The cavity of the abscess could be thought of as an extension of the entry tract located in the hoof capsule. Therefore, when a farrier follows a tract through the sole-wall junction and creates a small opening into the cavity of the abscess, he or she may not be invading dermal tissue.
There is no hemorrhage or pain involved with this process. It could be considered much the same as removing a splinter from under the skin in a person. In this context it would appear justified for a farrier to drain an abscess and initiate the aftercare described previously.
Again, it could be argued and/ debated whether this is the practice of veterinary medicine. Furthermore, it would be prudent and in the farrier's best interest to inform the horse owner at the onset as to his or her intention of draining the abscess, to give the owner the option of contacting a veterinarian and explaining to the owner that hoof abscesess can and often do persist to a point where veterinary intervention would be necessary.
On the other hand, when an infection is present from a puncture wound in the sole or a "close nail," the treatment should be a joint venture with a veterinarian.
To establish drainage in this case, a larger opening may need to be created and sedation may be necessary, dermal tissue will need to be invaded and possibly debrided, there may be hemorrhage and medications such as antibiotics and anti-inflammatory drugs will need to be prescribed.
If a farrier were to treat an established infection in the hoof, it would be practicing veterinary medicine and the farrier could be held liable.
Prevention is achieved through proper hoof care and centers on promoting a strong, solid sole-wall junction (white line) that resists penetration by debris. Hoof abscesses are less likely to occur when a solid sole-wall junction (white line) is maintained.
Excessive toe length increases the bending force exerted on the toe, leading to a widening and weakening of the white line. Other conditions that cause mechanical breaks or weakness in the continuity of the white line are hoof capsule distortions (long toe-under run heels, excessive toe length, heels too high or a club foot, sheared heels), hoof wall separations (white line disease, seedy toe) and chronic laminitis. Excessive moisture or dryness may also contribute to weakness in the white line.
To prevent abscesses, it is important that the foot be trimmed in a manner that accentuates a strong healthy foot. A few basic principles can be used when trimming to create a strong foot and strengthen the white line.
First is the creation of a good heel base where the bars are preserved and the heels are trimmed to the base of the frog, or as far back as possible. This increase in ground surface allows a substantial amount of weight bearing to occur in the palmar portion of the foot. Sole is only removed adjacent to the white line to identify excess hoof wall that should be removed. It is not necessary to concave the sole as this occurs naturally.

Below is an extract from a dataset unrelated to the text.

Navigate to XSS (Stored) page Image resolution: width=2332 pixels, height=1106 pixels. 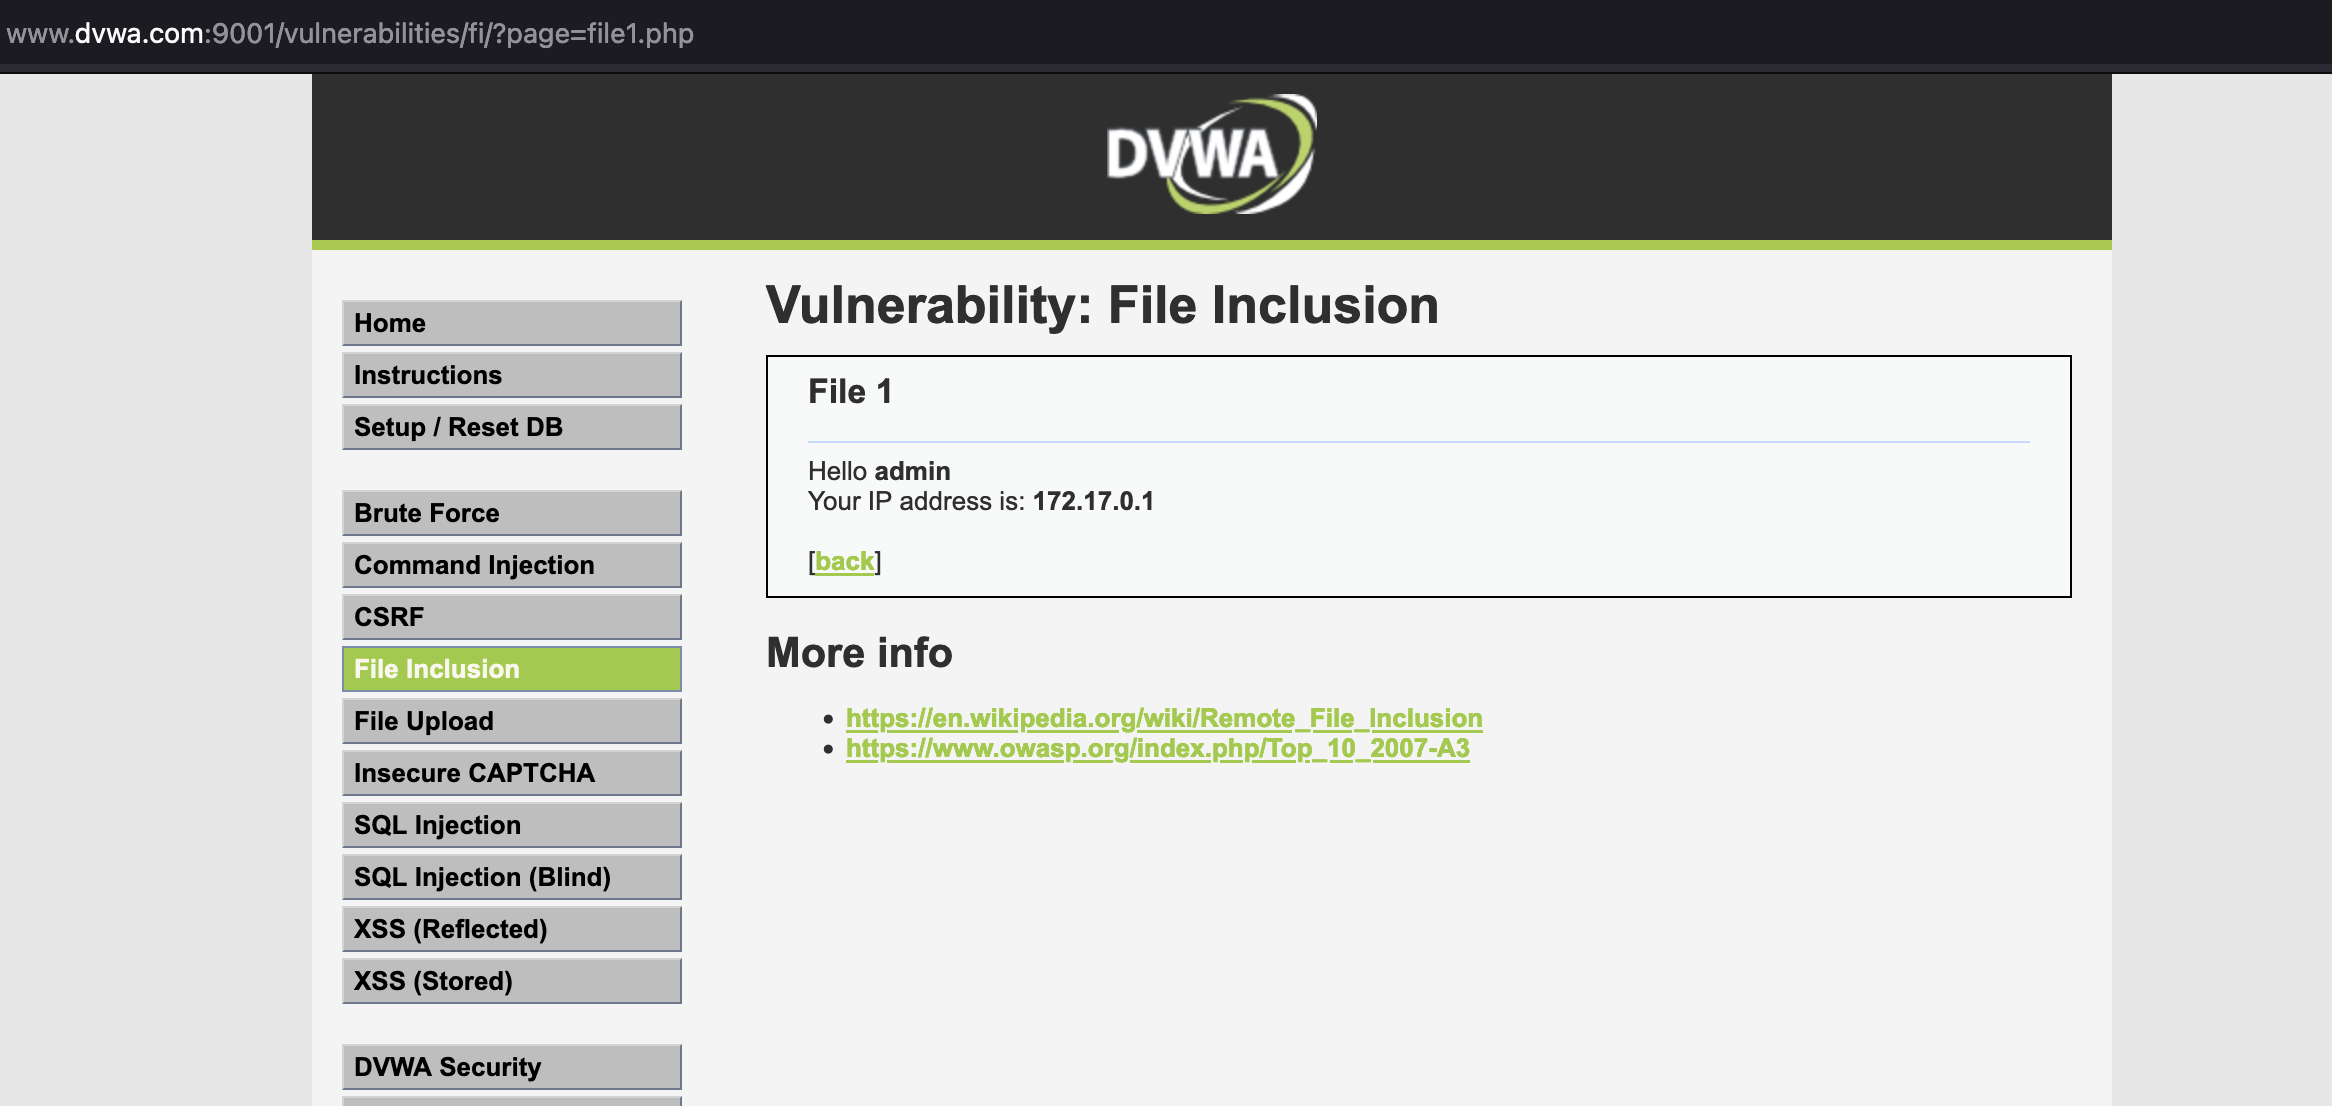511,981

The toe is trimmed appropriately and backed up from the dorsal surface (front) of the hoof wall, such that a line drawn across the widest part of the foot will be in the middle of the foot.
This assures that there is no excessive toe length. In some cases, fitting the shoes hot may be helpful to seal the sole wall junction. The use of hoof hardeners (Keratex) and bedding the horse on shavings or sawdust may be useful to harden the feet during extremely wet weather or when the horse is being washed frequently, such as during horse shows.

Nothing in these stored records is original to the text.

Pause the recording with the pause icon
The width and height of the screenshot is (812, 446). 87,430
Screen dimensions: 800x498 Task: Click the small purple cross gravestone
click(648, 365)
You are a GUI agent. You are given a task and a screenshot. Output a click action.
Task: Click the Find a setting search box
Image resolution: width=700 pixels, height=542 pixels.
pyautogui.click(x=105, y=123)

During dry weather, a hoof dressing, such as a combination of cod liver oil and pine tar (mixed in a ratio of 3:1) painted on the entire foot, may help to soften the hoof capsule.
Preventing indirect penetration through the white line is therefore dependent on providing adequate protection to the underlying sensitive structures. The hoof capsule has a natural ability to provide such protection and it is imperative that we strive to enhance these strong features through proper trimming. Excessive removal of protective horn is a common practice, as emphasis is often placed on eye appeal instead of functional strength.